Of course, if you're working in Python, you can use numpy.logaddexp2(a, b) to do the same calculation. But not every language has this built in. Also, the numpy version is slightly slower than the pure python.

Some useful scripts

The bin directory contains a couple of useful scripts (maybe more useful to modify than to use as is).

  • memcheck looks through the proc filesystem to examine memory
  • parallelize runs a file of command lines in parallel on multiple CPUs
  • redundancey_check looks for identical files in the filesystem

Programs vs. Pipelines vs. Notebooks

There are 3 overlapping computer activities we tend to do.

  1. Software development in Python, C, Go, etc
  2. Running pipelines in Snakemake
  3. Exploring data in R-Studio or Jupyter notebooks

Software Development

You should already know Python before moving on to other languages. Our overall philosophy is that code should be simple and beautiful. Please see the algorithms repo https://github.com/KorfLab/algorithms.

Running Pipelines

When analyzing large datasets, there are generally 3 tasks: installing software, developing a pipeline, deploying a pipeline. Always install software with Conda. Don't rely on the local environment. Pipelines are developed in Snakemake on a test set in you VM, not the cluster. Once you are ready to deploy a pipeline, then you can run on the cluster.
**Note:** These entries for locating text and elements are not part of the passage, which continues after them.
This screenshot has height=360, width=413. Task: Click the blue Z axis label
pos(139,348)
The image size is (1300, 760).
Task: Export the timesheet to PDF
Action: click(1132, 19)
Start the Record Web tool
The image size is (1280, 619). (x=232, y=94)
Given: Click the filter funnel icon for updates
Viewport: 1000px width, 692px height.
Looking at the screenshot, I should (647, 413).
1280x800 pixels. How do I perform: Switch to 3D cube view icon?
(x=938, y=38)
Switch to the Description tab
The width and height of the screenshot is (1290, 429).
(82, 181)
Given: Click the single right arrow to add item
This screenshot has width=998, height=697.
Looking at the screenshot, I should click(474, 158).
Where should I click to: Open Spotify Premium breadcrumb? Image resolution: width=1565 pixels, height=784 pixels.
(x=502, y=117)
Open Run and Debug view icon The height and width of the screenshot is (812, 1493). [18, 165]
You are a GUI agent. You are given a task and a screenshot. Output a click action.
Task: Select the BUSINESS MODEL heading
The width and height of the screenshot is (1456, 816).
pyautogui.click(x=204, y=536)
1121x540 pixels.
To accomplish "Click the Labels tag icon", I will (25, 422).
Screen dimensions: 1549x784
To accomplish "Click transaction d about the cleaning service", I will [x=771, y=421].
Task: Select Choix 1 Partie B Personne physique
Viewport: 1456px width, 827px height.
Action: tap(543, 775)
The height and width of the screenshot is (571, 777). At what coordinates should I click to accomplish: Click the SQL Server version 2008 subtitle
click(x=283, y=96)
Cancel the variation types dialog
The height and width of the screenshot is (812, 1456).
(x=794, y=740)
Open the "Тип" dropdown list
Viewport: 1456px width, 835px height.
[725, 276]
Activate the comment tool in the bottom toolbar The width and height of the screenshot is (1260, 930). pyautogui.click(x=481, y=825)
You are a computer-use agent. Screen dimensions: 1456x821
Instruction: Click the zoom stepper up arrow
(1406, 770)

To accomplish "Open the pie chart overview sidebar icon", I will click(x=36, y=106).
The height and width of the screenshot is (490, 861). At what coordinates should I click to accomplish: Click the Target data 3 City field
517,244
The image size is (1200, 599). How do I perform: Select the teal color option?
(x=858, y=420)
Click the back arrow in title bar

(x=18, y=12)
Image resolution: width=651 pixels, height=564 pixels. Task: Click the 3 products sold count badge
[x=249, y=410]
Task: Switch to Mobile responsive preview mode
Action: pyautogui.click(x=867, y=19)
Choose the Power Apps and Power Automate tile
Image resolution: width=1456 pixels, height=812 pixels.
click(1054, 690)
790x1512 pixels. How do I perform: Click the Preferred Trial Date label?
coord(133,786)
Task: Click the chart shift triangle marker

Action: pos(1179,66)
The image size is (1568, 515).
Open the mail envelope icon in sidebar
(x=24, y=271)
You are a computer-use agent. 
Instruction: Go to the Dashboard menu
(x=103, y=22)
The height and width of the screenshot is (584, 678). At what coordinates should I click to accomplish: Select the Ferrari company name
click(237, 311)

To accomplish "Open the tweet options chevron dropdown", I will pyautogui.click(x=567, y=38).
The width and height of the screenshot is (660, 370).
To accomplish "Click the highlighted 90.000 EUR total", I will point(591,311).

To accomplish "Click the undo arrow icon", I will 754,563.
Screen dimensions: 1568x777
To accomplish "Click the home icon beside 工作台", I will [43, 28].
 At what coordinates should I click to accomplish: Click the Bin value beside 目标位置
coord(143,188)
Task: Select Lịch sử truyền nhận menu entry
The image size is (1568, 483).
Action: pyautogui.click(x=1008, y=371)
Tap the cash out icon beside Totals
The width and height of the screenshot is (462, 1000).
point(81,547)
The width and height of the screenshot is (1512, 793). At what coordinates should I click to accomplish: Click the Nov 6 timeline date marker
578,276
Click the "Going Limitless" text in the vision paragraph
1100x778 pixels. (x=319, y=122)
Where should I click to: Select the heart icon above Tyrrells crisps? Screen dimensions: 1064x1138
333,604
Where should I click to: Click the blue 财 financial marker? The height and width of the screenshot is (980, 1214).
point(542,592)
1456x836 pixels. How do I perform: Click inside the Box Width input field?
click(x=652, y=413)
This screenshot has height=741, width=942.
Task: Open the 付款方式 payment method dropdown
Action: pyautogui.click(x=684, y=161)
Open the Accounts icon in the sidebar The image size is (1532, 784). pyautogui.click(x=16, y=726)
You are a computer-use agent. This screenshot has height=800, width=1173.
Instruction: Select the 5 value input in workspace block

Pipelines are developed using Conda and Snakemake. Develop your Snakemake pipelines on a small test set in a VM, and not on the cluster. These practices ensure maximum portability and reproducible data practices.

  1. Conda - https://github.com/KorfLab/learning-conda
  2. Snakemake - https://github.com/KorfLab/learning-snakemake
  3. Cluster - https://github.com/KorfLab/spitfire

Notebook Computing

We're not talking about laptops but rather R-Studio or Jupyter. These tools are great for exploring data, but are not a great way of distributing software. Use them where they are useful.